La profonda trasformazione che sta interessando il tessuto socio-economico ha recato con sé la conseguenza della creazione di nuovi e ulteriori beni, diversi da quelli tradizionalmente noti alla scienza giuridica e dalla stessa studiati.
Tra i principali fattori di questo inarrestabile processo di trasformazione ancora in atto è da annoverare l’uso delle tecnologie informatiche, che hanno consentito la straordinaria diffusione dei social network.
Il processo informatico, infatti, tende verso il progresso che porta aspetto innovativi nei confronti dell’intera società.
Accade molto spesso che gli individui esprimano le proprie emozioni attraverso i social network, creando negli stessi, un vero e proprio specchio della propria anima emotiva.
Ne consegue, pertanto, che questa novità comporti una fitta rete di relazioni interpersonali, sempre più cospicua, che si sviluppa attraverso canali caratterizzati dall’immaterialità.
Attraverso, infatti, i social network, le emozioni corrono verso spazi sconfinati e riescono a raggiungere un indefinito numero di destinatari.
In relazione a questo fenomeno, quindi, viene in rilievo la problematica relativa alla tutela dei soggetti che usufruiscono di queste nuove forme di comunicazione a distanza.
Ci si chiede se, in ordine a queste relazioni virtuali, si possa riconoscere l’esistenza di un ambito negoziale.
Un esempio è proprio quello legato ai profili sui social network per il tempo successivo alla morte dell’essere umano cui i dati medesimi ineriscono.
Ci si chiede, infatti, se sia concepibile un atto di ultima volontà, con cui il de cuius disponga dei dati in oggetto, alla stregua di una posta attiva del suo patrimonio, in questo caso di natura immateriale.
Ugualmente, ci si chiede quali siano i diritti ipotizzabili in capo ai congiunti della persona deceduta e quindi, se gli stessi possano accedere alla pagina personale del de cuius, onde raccogliere un suo ricordo o un suo ultimo pensiero.
Il problema sussiste nel momento in cui vi è la presenza di una password che impedisce l’accesso al profilo personale della persona deceduta, questo perché il titolare ha inteso escludere i terzi dalla possibilità di una concreta conoscenza e fruizione dei propri ricordi, affetti, pensieri ed emozioni.
Alla morte di una persona si apre la sua successione ereditaria, secondo alcune regole ben precise (art. 456 e ss. c.c.), dettate ben prima dell’avvento di internet.
E’ principio consolidato quello secondo cui non tutti i diritti ed i rapporti facenti capo al de cuius possono trasmettersi agli eredi. Non si trasferiscono, in particolare, i cosiddetti “diritti della personalità“, che appunto “muoiono” con la persona.
E, tra questi, vi è il diritto al nome ed allo pseudonimo, o – come si dice sul web – nickname.
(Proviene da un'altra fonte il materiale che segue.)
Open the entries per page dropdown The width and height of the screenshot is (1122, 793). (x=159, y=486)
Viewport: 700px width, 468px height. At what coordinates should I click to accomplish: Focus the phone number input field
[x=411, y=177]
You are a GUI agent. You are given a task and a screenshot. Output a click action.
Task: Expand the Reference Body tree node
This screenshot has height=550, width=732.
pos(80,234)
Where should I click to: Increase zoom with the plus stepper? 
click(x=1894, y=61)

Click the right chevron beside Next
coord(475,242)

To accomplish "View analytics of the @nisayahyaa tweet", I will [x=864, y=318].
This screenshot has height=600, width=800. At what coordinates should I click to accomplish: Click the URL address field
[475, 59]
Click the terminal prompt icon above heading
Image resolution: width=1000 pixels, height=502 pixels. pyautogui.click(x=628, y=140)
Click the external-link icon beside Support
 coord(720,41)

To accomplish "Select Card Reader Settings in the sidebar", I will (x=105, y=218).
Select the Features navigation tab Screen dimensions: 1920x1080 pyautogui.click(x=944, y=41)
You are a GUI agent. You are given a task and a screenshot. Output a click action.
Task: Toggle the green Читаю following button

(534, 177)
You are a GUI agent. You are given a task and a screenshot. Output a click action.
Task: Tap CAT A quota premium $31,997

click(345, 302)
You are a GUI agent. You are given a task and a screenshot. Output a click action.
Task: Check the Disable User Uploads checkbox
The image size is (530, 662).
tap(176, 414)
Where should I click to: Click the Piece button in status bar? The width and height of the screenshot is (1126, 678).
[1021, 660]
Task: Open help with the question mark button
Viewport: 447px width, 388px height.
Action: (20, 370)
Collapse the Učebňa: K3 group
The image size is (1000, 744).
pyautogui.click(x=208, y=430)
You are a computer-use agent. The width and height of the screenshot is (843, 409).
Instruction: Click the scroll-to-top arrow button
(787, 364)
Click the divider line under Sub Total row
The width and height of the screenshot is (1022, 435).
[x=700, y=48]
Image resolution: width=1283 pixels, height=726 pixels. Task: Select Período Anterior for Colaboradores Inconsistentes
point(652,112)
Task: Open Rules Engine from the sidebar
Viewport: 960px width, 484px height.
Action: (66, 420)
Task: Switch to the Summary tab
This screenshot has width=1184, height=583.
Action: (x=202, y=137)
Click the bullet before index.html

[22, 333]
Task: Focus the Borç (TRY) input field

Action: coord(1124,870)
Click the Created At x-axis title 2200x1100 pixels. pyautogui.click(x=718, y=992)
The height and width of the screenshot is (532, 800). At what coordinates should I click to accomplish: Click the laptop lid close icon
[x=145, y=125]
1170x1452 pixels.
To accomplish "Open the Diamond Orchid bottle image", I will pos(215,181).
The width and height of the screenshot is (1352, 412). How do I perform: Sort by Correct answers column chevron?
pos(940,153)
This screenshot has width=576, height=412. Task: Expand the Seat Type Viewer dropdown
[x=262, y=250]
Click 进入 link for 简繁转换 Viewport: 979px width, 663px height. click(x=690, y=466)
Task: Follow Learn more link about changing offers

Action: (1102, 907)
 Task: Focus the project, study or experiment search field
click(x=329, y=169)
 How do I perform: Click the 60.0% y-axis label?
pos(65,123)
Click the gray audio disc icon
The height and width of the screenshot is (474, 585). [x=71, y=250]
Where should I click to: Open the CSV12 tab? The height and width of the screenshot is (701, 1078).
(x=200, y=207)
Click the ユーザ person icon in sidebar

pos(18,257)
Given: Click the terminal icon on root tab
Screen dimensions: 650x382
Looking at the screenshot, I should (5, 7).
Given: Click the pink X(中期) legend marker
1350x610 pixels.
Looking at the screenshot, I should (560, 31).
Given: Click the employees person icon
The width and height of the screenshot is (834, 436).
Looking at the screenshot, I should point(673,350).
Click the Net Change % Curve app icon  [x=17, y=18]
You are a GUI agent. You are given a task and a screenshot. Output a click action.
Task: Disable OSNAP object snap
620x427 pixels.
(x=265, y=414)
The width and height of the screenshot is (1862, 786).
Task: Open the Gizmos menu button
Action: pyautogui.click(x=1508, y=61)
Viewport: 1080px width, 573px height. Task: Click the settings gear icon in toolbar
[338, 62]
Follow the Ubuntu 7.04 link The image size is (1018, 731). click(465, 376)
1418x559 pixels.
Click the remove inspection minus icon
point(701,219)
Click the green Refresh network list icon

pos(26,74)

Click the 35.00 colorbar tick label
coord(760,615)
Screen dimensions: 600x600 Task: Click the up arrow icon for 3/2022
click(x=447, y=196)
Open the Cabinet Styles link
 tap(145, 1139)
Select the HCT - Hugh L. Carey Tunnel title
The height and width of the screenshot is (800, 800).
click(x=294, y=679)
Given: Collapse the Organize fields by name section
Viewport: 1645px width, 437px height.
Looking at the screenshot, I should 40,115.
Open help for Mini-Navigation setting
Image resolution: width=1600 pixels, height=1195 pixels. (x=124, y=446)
Più in generale, inoltre, tra i diritti della personalità si comprende anche il diritto alla identità personale, cioè il “diritto ad essere se stessi“.
Alla luce di quanto sopra, ed in mancanza di una diversa esplicita manifestazione di volontà dell’individuo, mi pare assai difficile sostenere che gli eredi possano legittimamente richiedere ai vari provider le password personali del congiunto scomparso e quindi subentrare in quegli account personali, anche al solo fine di “annotare” nei rispettivi profili la nuova mutata realtà, ossia il “decesso” dell’originario titolare.
Non solo: escludendo in radice la possibilità che qualcuno possa subentrare in quegli account, si tutela altresì l’affidamento dei terzi, che non correrebbero così il rischio di continuare (inconsapevolmente) a comunicare con un avatar che medio tempore faccia capo, per acquisto mortis causa, ad un soggetto diverso da quello che si crede e/o spera.